╭─ Text excerpt
Don’t take this the wrong way, but I don’t care that you just “played an amazing game of TextTwist” or that you “took the ‘IQ test’ quiz and the result is: Very Good!” I am not the least bit interested to know what hippy name you have, or that you “took the ‘What is your ministry calling?’ quiz and the result is: Missions and Outreach.” I could have been quite happy not knowing that you just joined the ‘Global Water Balloon Fight’ and that you “really want a KFC” and I didn’t need to know that you’re “on the bus feeling tired.” In short, I no longer want to be your facebook friend.

Facebook is more than five years old now and I’ve had an account since about 2006. At first it was slow moving, using it was like walking into a nightclub so early that nobody is at the bar let alone on the dance floor. Eventually though, I began to accumulate friends, quickly amassing an impressive list of people I knew, kind of knew, had met a few times, knew by association, or had met at a party – once. Some were friends, but most were just virtual connections whom I added in my enthusiasm then didn’t have the heart to delete later.

I don’t really understand where facebook is supposed to fit into my life. Once I had exchanged a few messages with distant friends, checked out pictures of old ex-girlfriends to see how fat they had become, and taken a few of the dumb quizzes sent to me by people on my friends list, I was left wondering ‘Now what?”

So called ‘friend requests’ were coming in thick and fast. Names I had to strain to recall were wanting to add me to their ‘friends’ without so much as a “How are you?” or a “What have you been up to lately?” I would closely examine their profile pictures, squinting at their eyes as if this might sharpen my recollection.

Eventually my account (and my email) was filling up with alerts telling me that this person had just done this thing, or that thing, taken this quiz or joined that group, installed this application or become friends with some other random person. Status updates would tell me that someone who never speaks to me in real life was having a great afternoon, or that another person was “cleaning their house”, or that someone else was “at the hairdressers.” Pretty quickly I found myself wondering why the heck I needed to know this crap?
╰─
╭─ Raw records
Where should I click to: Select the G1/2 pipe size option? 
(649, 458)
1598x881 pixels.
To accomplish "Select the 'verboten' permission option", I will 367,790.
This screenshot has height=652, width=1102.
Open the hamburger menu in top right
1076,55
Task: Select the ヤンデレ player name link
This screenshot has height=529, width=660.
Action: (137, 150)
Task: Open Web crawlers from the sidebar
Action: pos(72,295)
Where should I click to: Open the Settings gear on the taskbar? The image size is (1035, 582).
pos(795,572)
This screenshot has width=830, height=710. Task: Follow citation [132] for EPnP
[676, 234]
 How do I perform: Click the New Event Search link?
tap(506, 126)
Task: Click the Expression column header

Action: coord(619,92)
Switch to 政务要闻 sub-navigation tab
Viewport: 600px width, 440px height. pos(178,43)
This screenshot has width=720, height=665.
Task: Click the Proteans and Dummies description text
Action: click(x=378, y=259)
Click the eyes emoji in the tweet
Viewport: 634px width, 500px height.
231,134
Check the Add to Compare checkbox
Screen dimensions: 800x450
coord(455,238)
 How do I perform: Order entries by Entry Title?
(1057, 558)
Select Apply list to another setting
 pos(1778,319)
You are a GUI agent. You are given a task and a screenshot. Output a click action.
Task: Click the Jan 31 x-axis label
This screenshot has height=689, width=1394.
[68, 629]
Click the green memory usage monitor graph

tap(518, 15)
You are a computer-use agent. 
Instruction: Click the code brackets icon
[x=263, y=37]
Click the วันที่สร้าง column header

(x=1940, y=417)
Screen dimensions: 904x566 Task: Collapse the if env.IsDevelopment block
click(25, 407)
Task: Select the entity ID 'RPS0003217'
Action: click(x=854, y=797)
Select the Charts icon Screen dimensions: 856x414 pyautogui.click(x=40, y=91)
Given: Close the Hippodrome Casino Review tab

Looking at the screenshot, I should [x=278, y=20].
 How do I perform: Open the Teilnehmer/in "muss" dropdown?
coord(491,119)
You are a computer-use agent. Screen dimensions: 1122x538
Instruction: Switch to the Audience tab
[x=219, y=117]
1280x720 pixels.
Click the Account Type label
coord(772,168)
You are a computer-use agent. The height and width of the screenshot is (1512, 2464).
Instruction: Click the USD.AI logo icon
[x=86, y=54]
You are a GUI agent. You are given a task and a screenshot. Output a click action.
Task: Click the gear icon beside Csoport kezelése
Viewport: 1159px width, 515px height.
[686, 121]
╰─
**Task objective**
Reproduce the Facebook essay word for word from "So called ‘friend" up to and including "know this crap?".

**Output of the exercise**
So called ‘friend requests’ were coming in thick and fast. Names I had to strain to recall were wanting to add me to their ‘friends’ without so much as a “How are you?” or a “What have you been up to lately?” I would closely examine their profile pictures, squinting at their eyes as if this might sharpen my recollection.

Eventually my account (and my email) was filling up with alerts telling me that this person had just done this thing, or that thing, taken this quiz or joined that group, installed this application or become friends with some other random person. Status updates would tell me that someone who never speaks to me in real life was having a great afternoon, or that another person was “cleaning their house”, or that someone else was “at the hairdressers.” Pretty quickly I found myself wondering why the heck I needed to know this crap?